【EDH】《落星の学者、ロクサーヌ/Roxanne, Starfall Savant》
気になる伝説のクリーチャーがいたので重い腰を上げて久々に新しいデッキを組みました。その名も《落星の学者、ロクサーヌ/Roxanne, Starfall Savant》。なお筆者の環境の想定レベルはたぶん7くらいです。
場に出たときと攻撃したときに《隕石》を生成し、マナを引き出す目的でアーティファクト・トークンをタップするたび追加で1マナを生成します。
普通に出して殴っているだけで毎ターン小物の処理と2マナ分の加速を行うことができるため放置ができず、即除去されても《隕石》は残るため、次の出し直しのための布石を残せるところが強みです。
「放置ができない」のレベルも「出されてターンを返したら負けるから除去しないといけない」という面々よりも一段階劣るため、卓の面々次第では普通に通されることもある絶妙なバランス感覚です(なお、統率者戦においては決定力が無いことをこのようなポジティブな言い換えで表現することが往々にしてあります)。
とある場所で「hybrid of Inferno Titan and Primeval Titan」という意見があって笑ってしまったのですが、まぁCIPと攻撃時にダメージを与えて2マナ増えるのでやってることは近いかもしれないですね。

*課題の中身:*
1/ ロクサーヌについての文章で、筆者が想定している環境のレベルはどのくらいですか。
2/ 次の(a)〜(c)がロクサーヌについての文章と合っているか、それぞれ「はい」か「いいえ」で答えてください。決め手になった本文の言葉もそのまま引用してください。
(a) ロクサーヌは、場に出たときと攻撃したときに《隕石》を生成する。
(b) ロクサーヌがすぐに除去されると、《隕石》も残らない。
(c) 「hybrid of Inferno Titan and Primeval Titan」という意見を見て、筆者は笑ってしまった。
エントリーは、ロクサーヌについての文章とは関係がありません。

(元の記録)
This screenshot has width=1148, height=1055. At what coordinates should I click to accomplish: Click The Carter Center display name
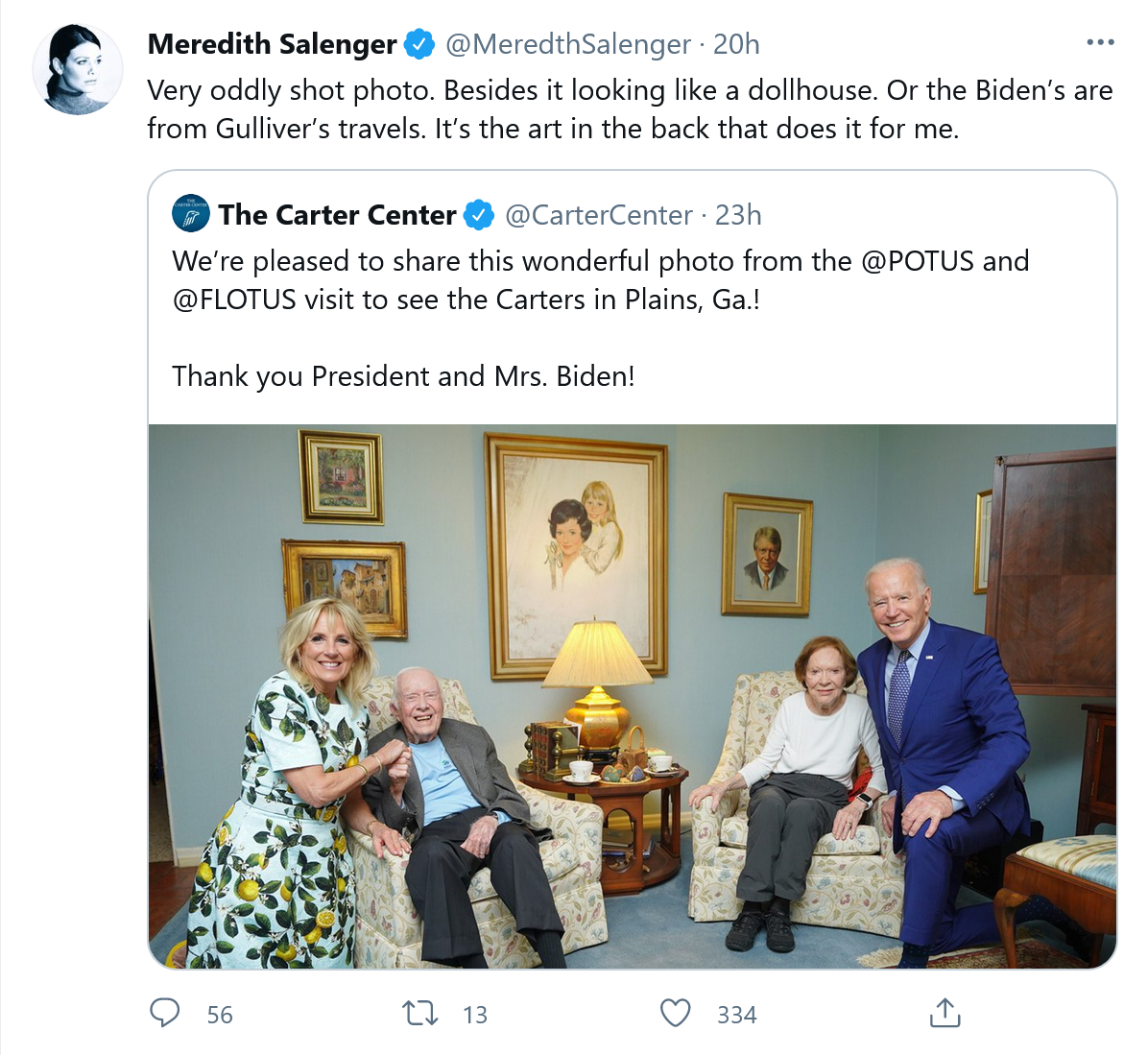click(338, 215)
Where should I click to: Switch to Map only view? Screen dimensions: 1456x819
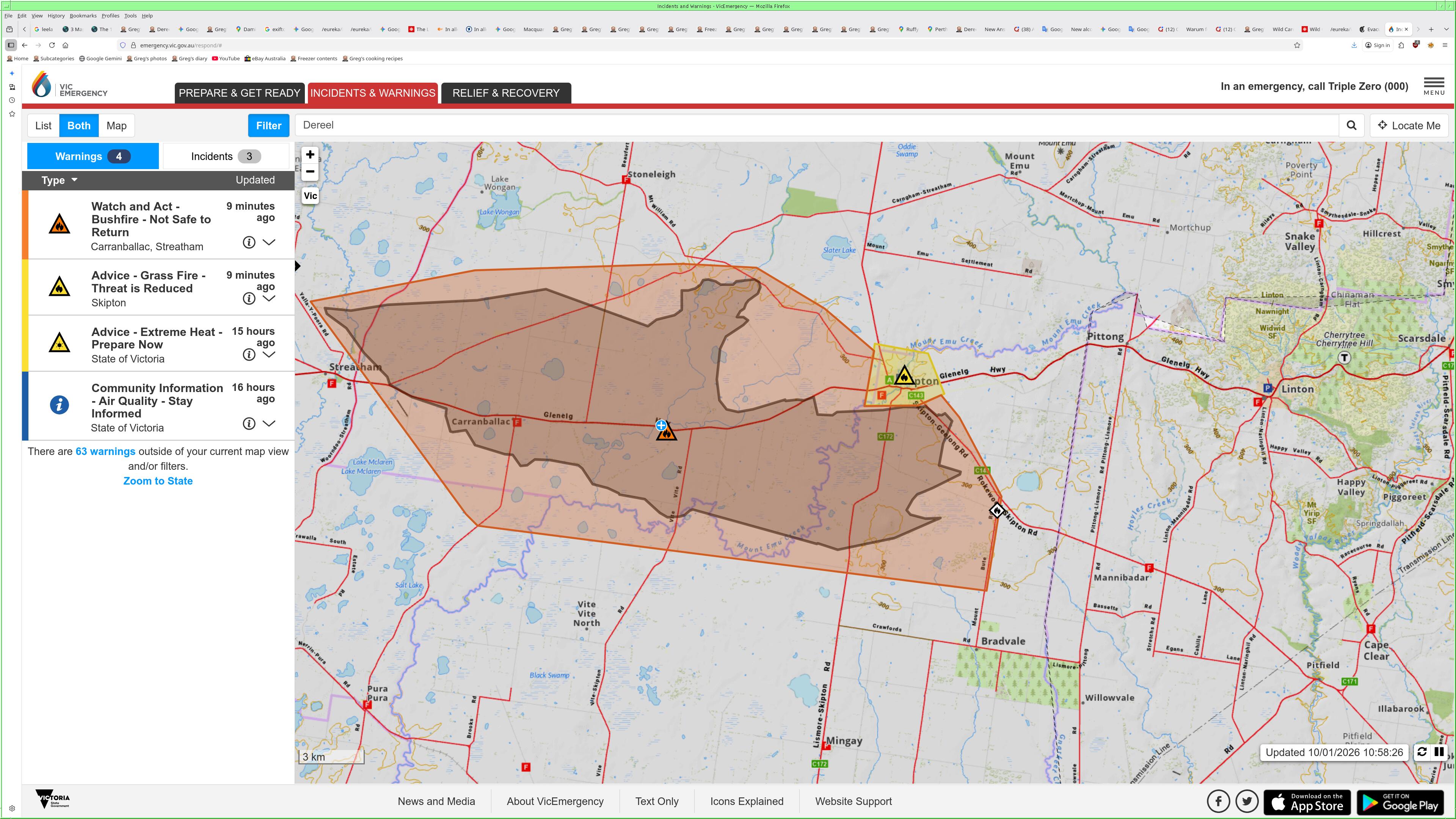[x=116, y=126]

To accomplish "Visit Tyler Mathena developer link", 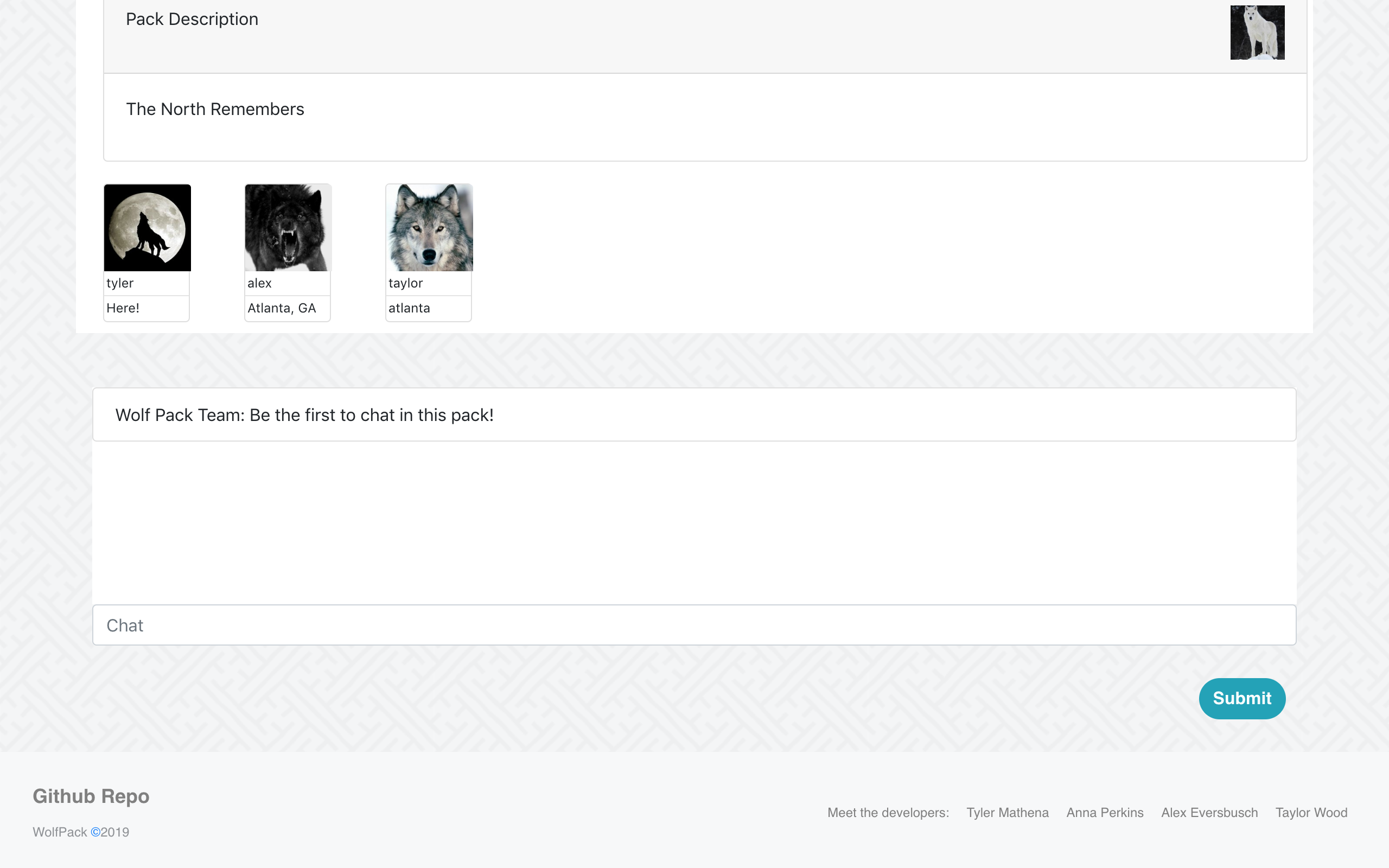I will click(x=1008, y=812).
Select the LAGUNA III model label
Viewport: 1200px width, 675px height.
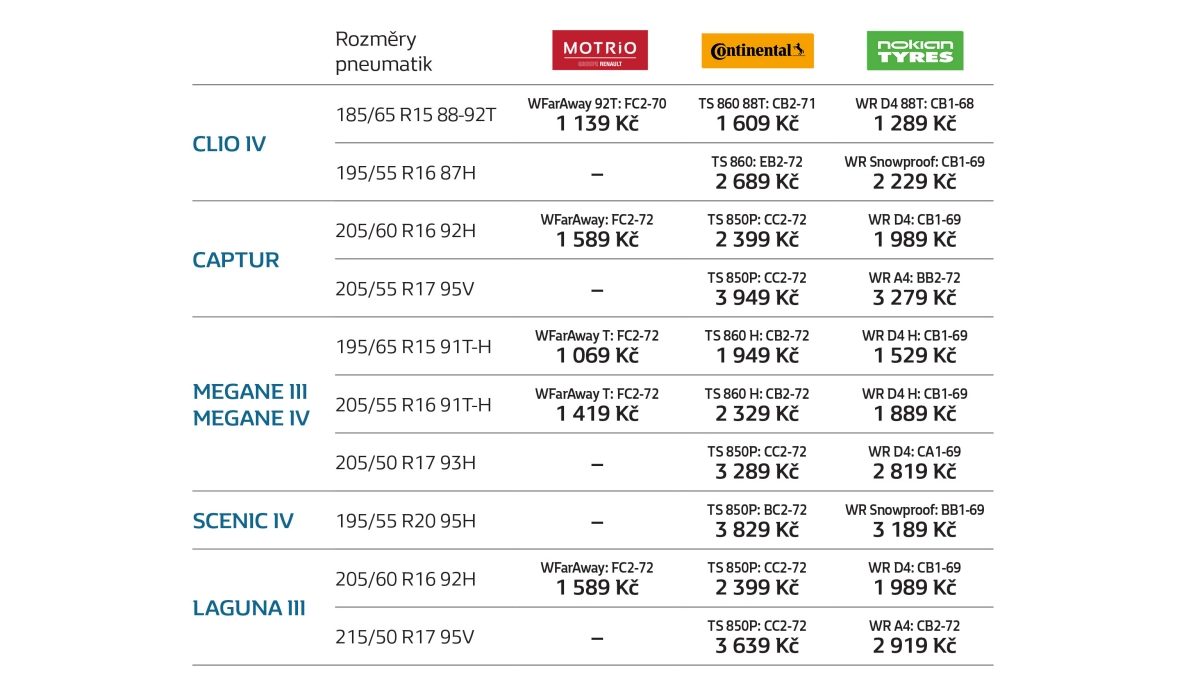point(249,608)
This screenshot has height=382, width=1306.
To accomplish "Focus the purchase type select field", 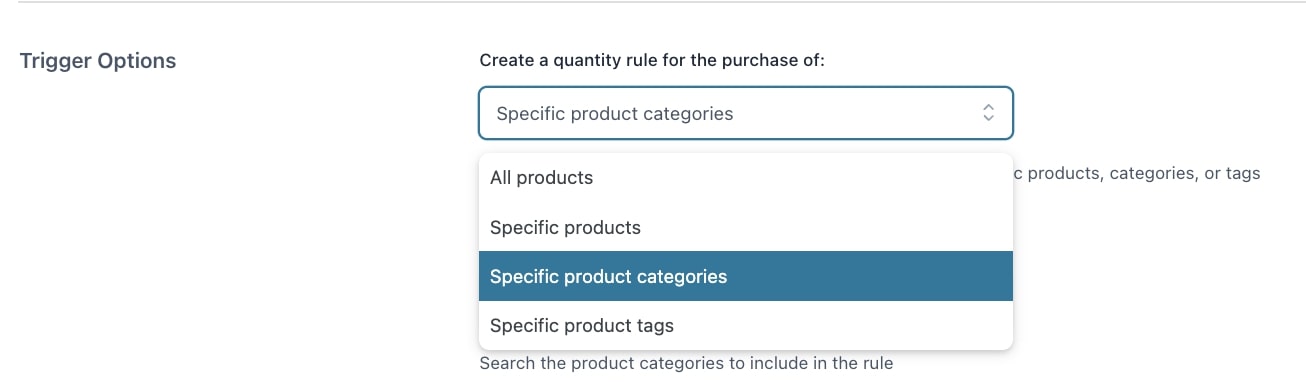I will click(746, 113).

*最終的な答え:*
1/ たぶん7くらいです。

2/
(a) はい。「場に出たときと攻撃したときに《隕石》を生成し」
(b) いいえ。「即除去されても《隕石》は残る」
(c) はい。「という意見があって笑ってしまった」